Individuals with no hearing impairment hear about 0 to 15 decibels. The decibel scale is used to measure the intensity of sound.
Part of tuning fork test (comparison of air and bone conduction), place-vibrating fork on mastoid bone (bone conduction), count how long the patient can hear then quickly place fork in front of ear canal (air conduction). Individuals should hear air conduction twice as long as bone conduction.
Part of the tuning fork test (lateralization of sound), place-vibrating fork on top of patient's head (midline). Ask patient if the sound is equal in both ears. Sounds will differ if an ear is hearing impaired.
Tinnitus, ringing in the ear, is typically the first symptom that presents before hearing impairment starts.

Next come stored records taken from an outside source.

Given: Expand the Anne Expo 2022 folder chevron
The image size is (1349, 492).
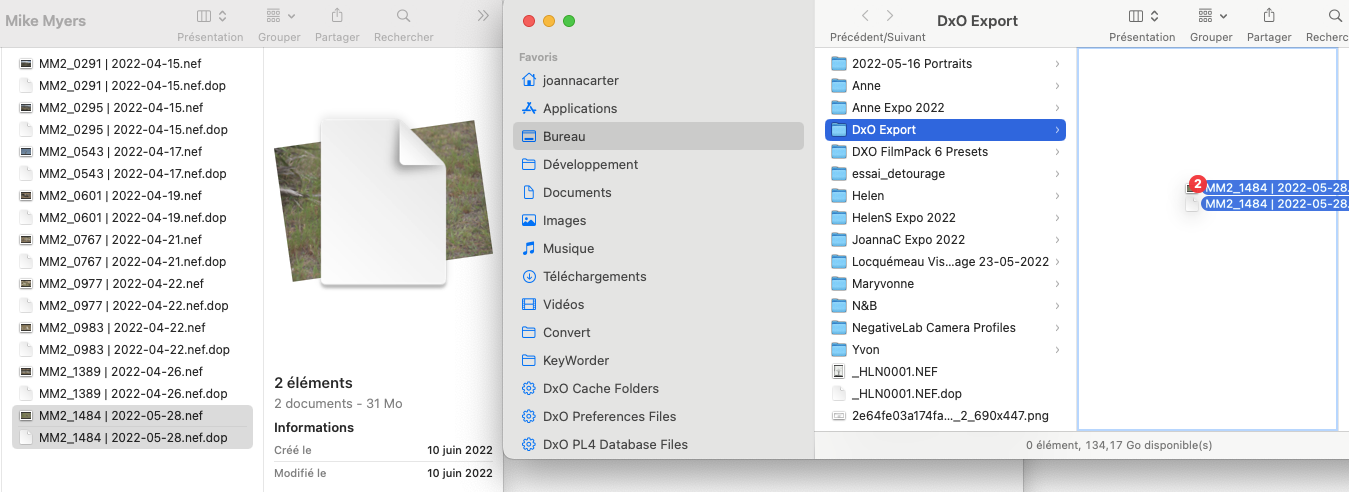Looking at the screenshot, I should [x=1057, y=108].
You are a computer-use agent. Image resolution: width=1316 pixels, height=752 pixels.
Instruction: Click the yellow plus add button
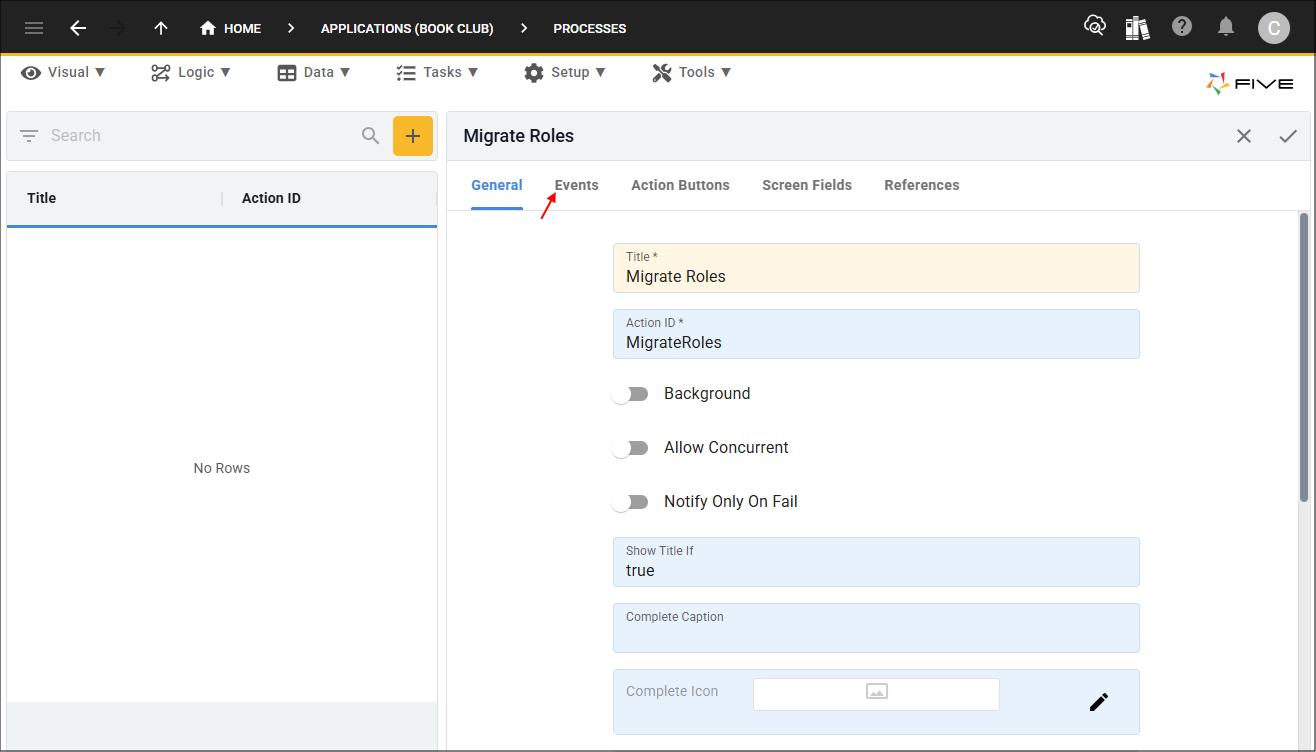(413, 136)
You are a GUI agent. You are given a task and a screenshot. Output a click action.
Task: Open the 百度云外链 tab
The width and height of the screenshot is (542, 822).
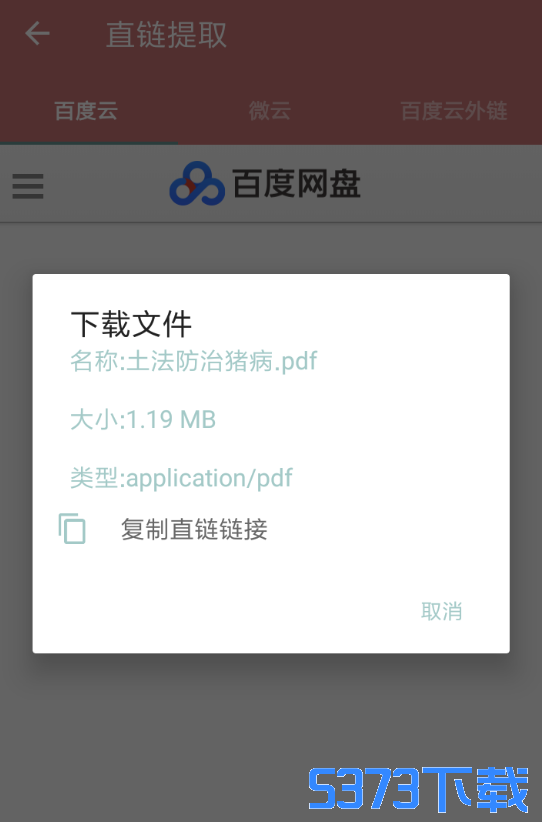454,111
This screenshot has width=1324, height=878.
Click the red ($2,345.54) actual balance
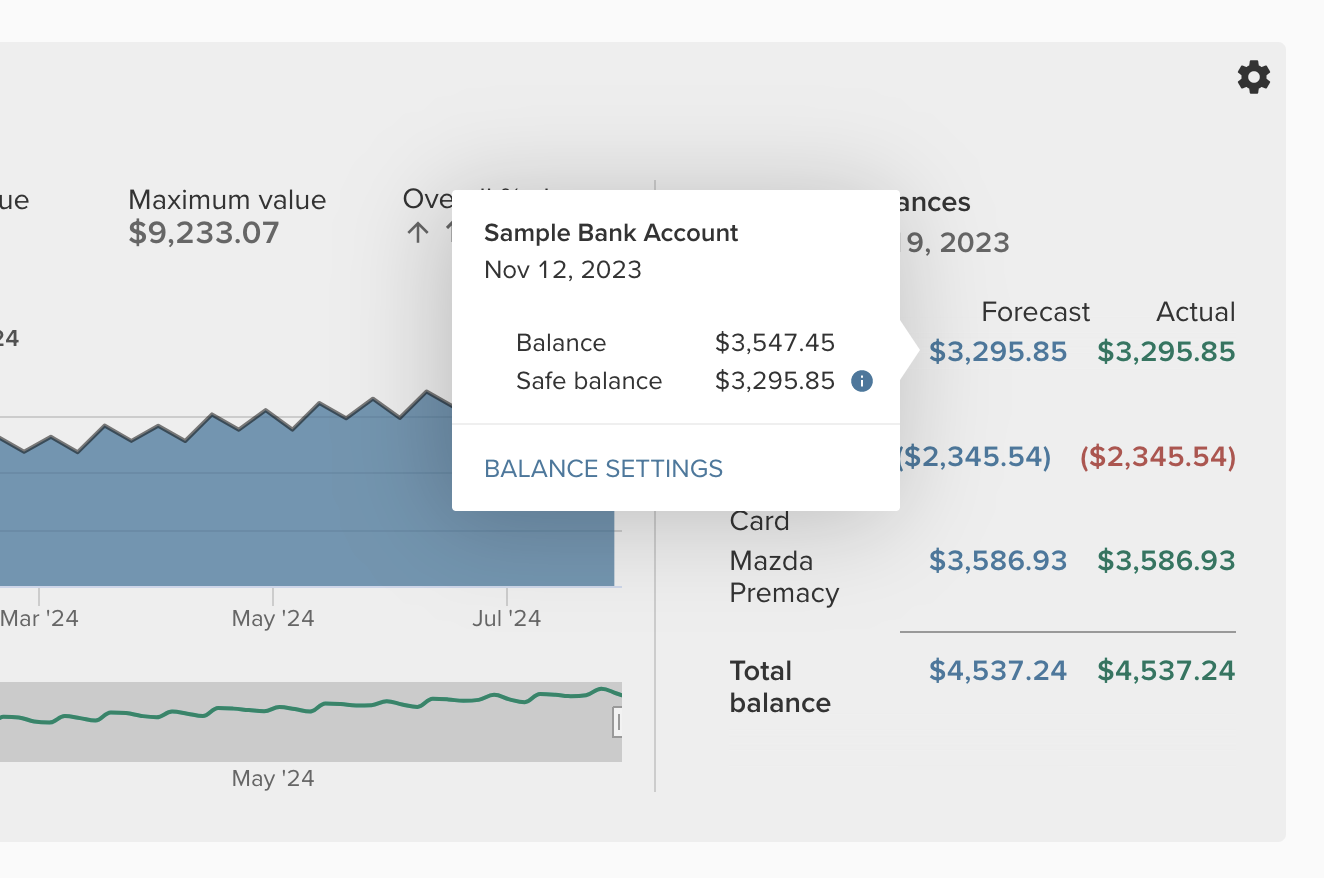point(1158,457)
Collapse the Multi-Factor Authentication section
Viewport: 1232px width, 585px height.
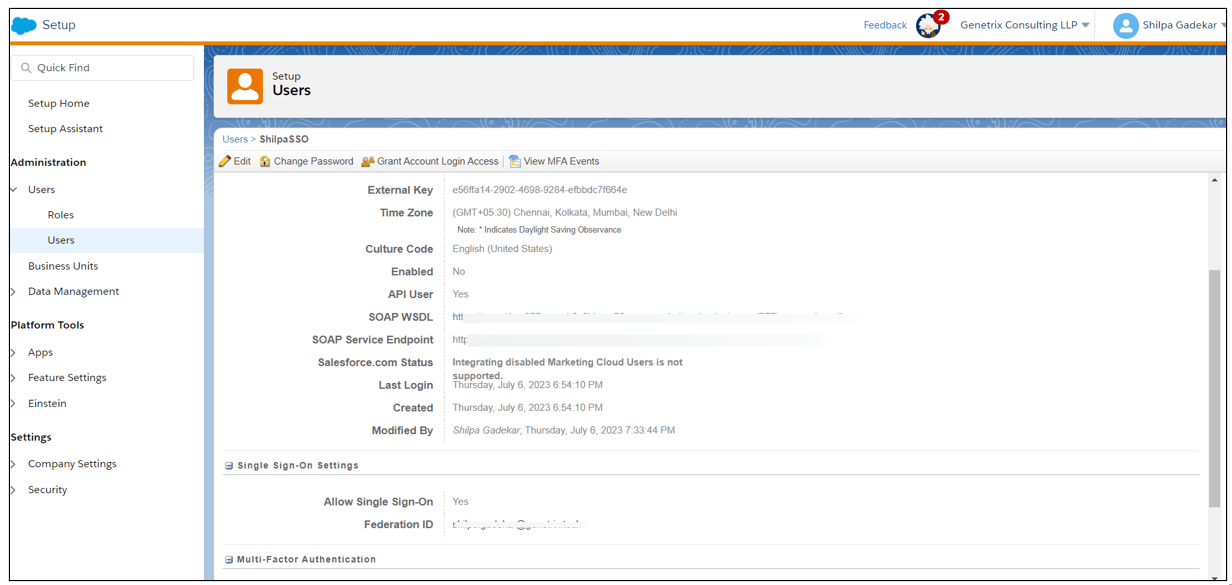point(231,559)
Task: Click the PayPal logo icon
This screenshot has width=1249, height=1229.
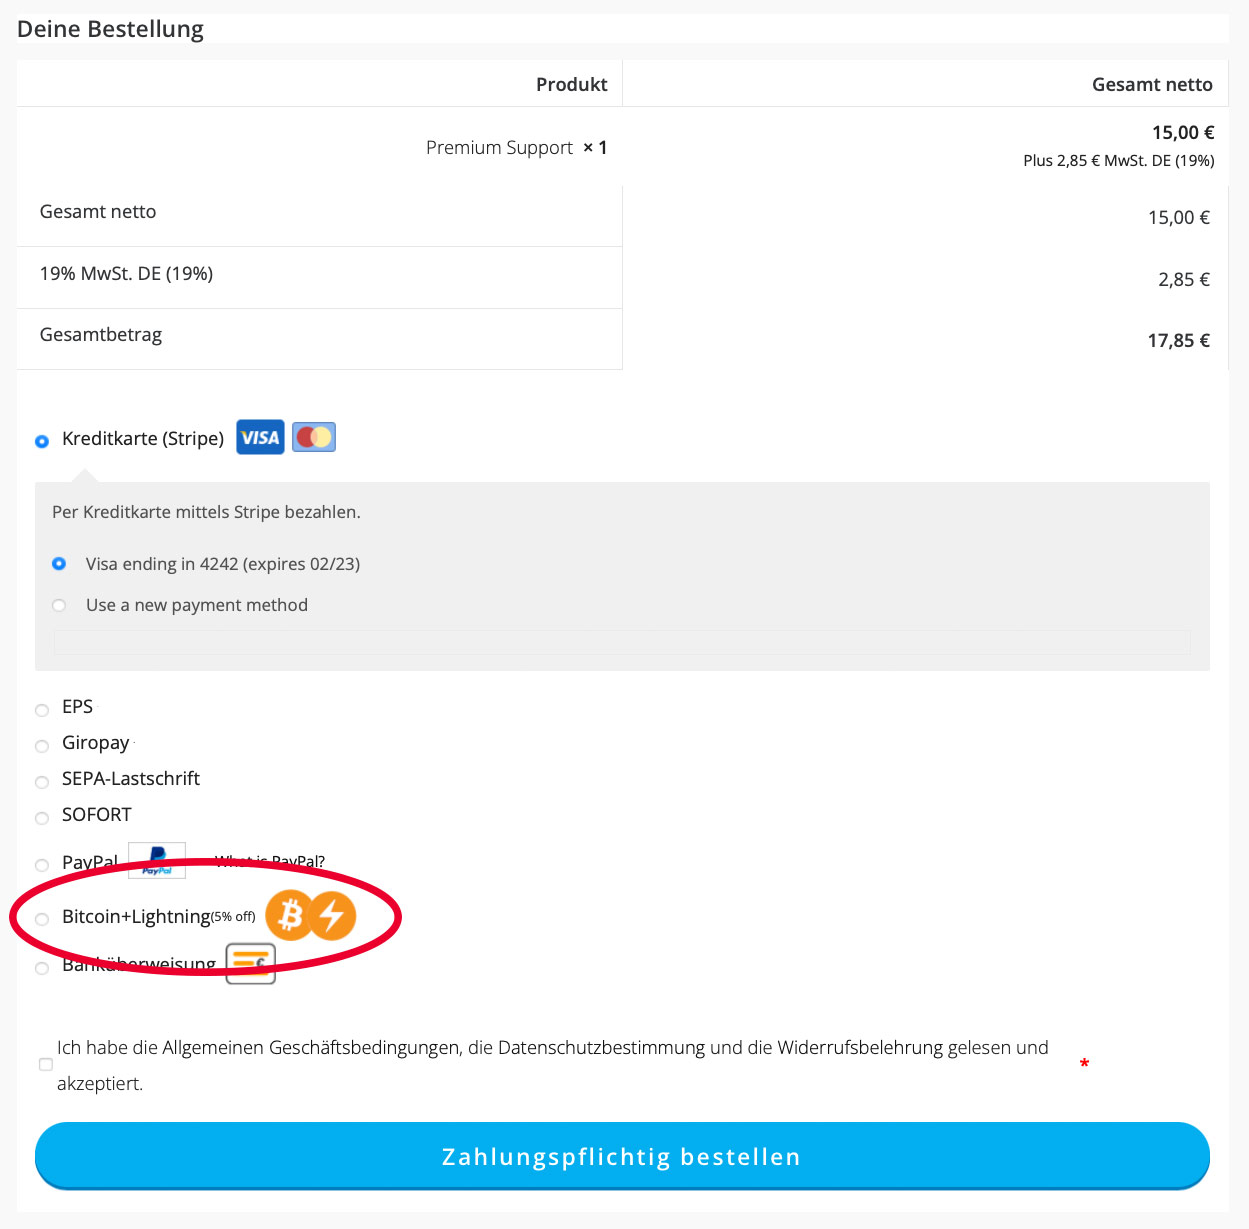Action: (157, 860)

Patients who might not fully realize that their hearing is becoming impaired will ask you to repeat your question or answer questions inappropriately.
Be sure to face the patient and speak clearly when communicating. This allows for hearing impaired patients to know you are addressing them or a chance to read your lips. There is no need to shout as lower tones are typically easier for patients to hear.
If a patient does not understand something that you have said, rephrase the question or statement. Do not state the same thing twice. Pause and then rephrase.
It is important to have the patient repeat what they understood from the conversation back. This insures that the patient was able to follow along during the conversation.
Hearing aids come in all shapes and sizes. It is important to keep the hearing aids in a marked container when they are not in use to prevent them from getting lost.
If a patient understands or uses sign language it is required by the American’s with Disabilities Act, that an interpreter be present for activities related to informed consent and discharge teaching.